Anyway, the 6 watt hours would cost me 0.006 kilowatt hours * $0.16/kilowatt hour, or $0.00096 (96 thousandths of a penny). Though the price of a tile isn't given, it's pretty certain to take a very long time to pay off financially at a penny every 10 days or so.
I take something like 5000 steps per day, and would generate 5000*3=15,000 joules, or 3.6 kilocalories (that is, food type calories) were every step on a Pavegen tile. I step about 2.5 feet per step, so 5000 steps is 12,500 feet or about 2.4 miles. Here, we read that a 180 pound man burns about 100 kilocalories per mile as he walks, so I'd burn about 240 kilocalories (in other words, 240 kilocalories of food would be eaten) to walk this distance. I'm sure it's not exact, but here we read that, in order to feed me with 240 kilocalories, 2,400 kilocalories of fossil fuel is used.
So, putting it together, if the Pavegen system harvested the energy from every step of my walking, 2,400 kilocalories would go to produce 3.6 kilocalories of electrical energy.
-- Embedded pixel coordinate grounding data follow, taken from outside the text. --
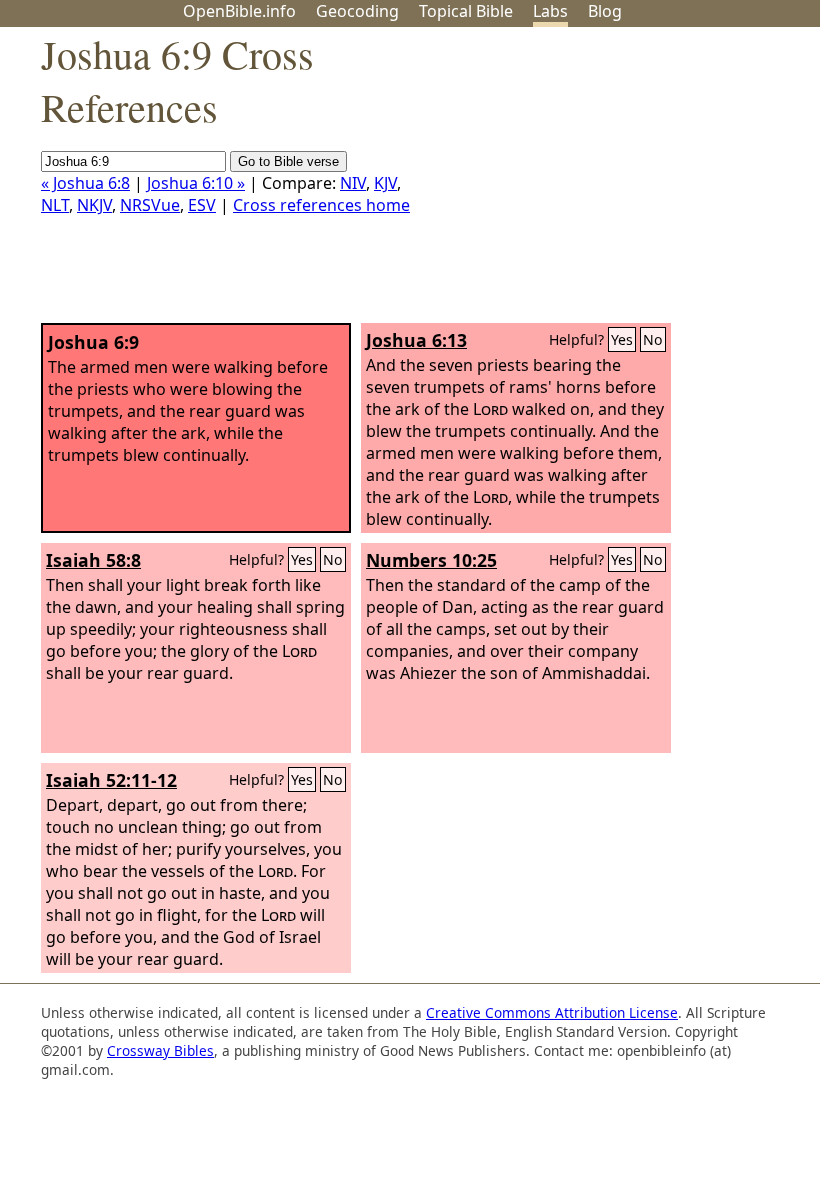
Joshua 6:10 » (196, 183)
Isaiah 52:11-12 (111, 780)
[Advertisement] (618, 183)
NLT (55, 205)
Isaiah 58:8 (93, 560)
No (653, 339)
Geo (357, 11)
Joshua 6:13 (416, 340)
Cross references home (321, 205)
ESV (202, 205)
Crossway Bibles (160, 1050)
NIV (353, 183)
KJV (385, 183)
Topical (466, 11)
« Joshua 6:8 (85, 183)
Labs (550, 11)
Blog (605, 11)
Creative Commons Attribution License (552, 1012)
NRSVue (150, 205)
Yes (622, 339)
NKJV (94, 205)
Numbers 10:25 (431, 560)
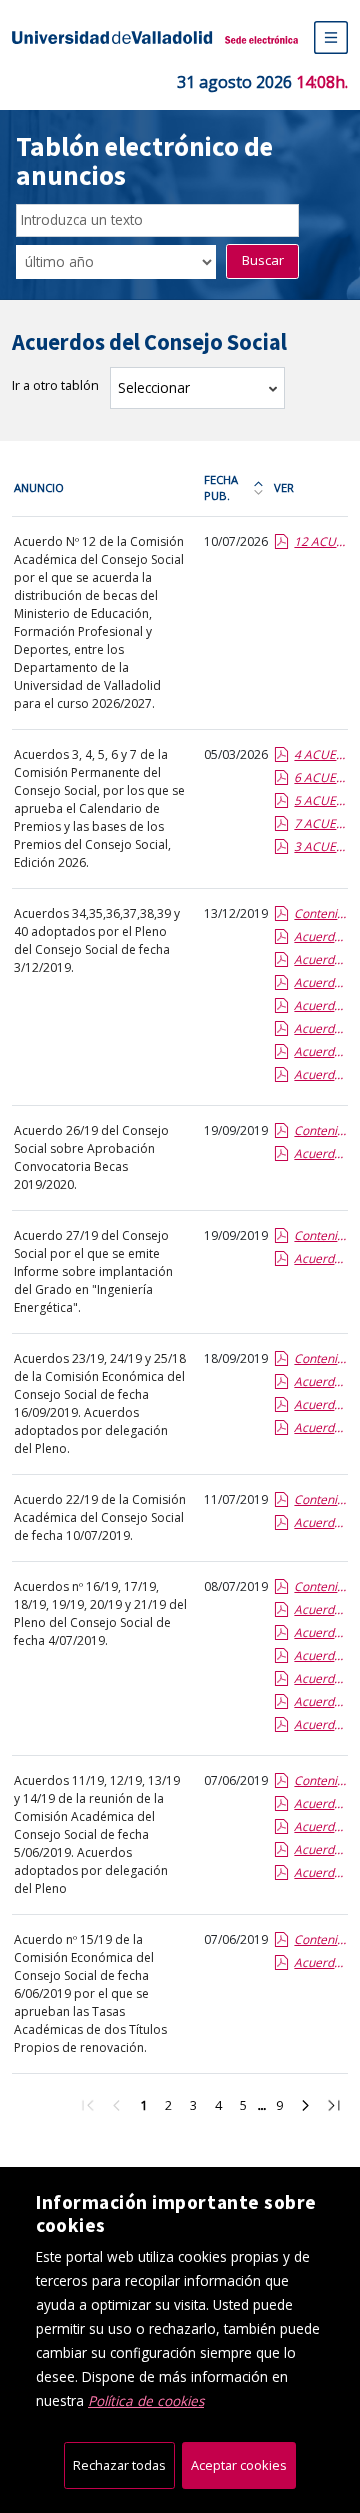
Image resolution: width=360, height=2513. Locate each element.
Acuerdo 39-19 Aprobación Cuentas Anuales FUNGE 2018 (320, 1005)
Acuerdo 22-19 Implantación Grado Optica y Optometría (320, 1522)
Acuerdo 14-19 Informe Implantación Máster (320, 1803)
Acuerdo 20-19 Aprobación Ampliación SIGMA (320, 1655)
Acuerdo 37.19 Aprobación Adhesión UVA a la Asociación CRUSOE (320, 959)
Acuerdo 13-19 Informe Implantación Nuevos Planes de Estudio (320, 1826)
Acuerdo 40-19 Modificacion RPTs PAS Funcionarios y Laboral (320, 982)
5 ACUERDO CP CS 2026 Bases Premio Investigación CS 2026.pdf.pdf (320, 800)
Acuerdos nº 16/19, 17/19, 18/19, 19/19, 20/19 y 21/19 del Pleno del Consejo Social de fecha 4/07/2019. (100, 1613)
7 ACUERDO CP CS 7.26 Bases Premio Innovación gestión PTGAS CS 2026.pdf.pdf (320, 823)
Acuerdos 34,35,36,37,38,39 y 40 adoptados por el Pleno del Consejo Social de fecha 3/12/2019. (97, 940)
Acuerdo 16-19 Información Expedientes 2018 (320, 1701)
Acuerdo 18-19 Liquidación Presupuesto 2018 (320, 1609)
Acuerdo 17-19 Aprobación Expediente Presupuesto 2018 (320, 1678)
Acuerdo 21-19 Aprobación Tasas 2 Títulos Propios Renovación (320, 1632)
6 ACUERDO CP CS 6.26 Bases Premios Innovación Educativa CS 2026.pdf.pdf (320, 777)
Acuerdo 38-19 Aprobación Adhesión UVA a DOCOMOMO (320, 936)
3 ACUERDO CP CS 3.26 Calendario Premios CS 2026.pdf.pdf (320, 846)
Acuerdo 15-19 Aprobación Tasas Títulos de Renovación (320, 1962)
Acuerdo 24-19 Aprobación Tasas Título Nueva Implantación (320, 1381)
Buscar (263, 260)
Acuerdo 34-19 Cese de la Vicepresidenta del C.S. (320, 1051)
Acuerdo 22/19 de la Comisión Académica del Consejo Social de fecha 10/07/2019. (100, 1517)
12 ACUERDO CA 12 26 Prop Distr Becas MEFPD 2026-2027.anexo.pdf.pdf (320, 541)
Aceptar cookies (239, 2465)
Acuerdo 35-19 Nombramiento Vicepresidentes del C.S (320, 1028)
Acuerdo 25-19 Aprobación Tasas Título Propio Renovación (320, 1404)
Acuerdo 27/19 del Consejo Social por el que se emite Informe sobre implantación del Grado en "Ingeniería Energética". (93, 1271)
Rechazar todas (119, 2465)
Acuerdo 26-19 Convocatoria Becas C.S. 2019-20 (320, 1153)
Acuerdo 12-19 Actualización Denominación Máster (320, 1849)
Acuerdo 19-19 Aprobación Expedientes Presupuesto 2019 (320, 1724)
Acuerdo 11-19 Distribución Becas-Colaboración (320, 1872)
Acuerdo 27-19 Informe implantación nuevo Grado (320, 1258)
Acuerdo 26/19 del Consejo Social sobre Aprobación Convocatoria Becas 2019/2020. (91, 1157)
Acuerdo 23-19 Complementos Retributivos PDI (320, 1427)
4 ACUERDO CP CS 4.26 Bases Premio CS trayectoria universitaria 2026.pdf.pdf (320, 754)
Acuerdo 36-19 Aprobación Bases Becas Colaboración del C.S (320, 1074)
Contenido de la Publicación (320, 913)
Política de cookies (146, 2400)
Of course, this isn't fair to Pavegen since I'd also, presumably, have gotten where I was going. On the other hand, I paid for the food to do that walking.
In the end, generating electricity through human effort is just not very efficient in comparison with other methods. If we're using muscle power for exercise and the effort would otherwise simply heat the environment, there may be a place for it (though I doubt it would ever pay off financially) but as a green power source, sorry, it's no sale.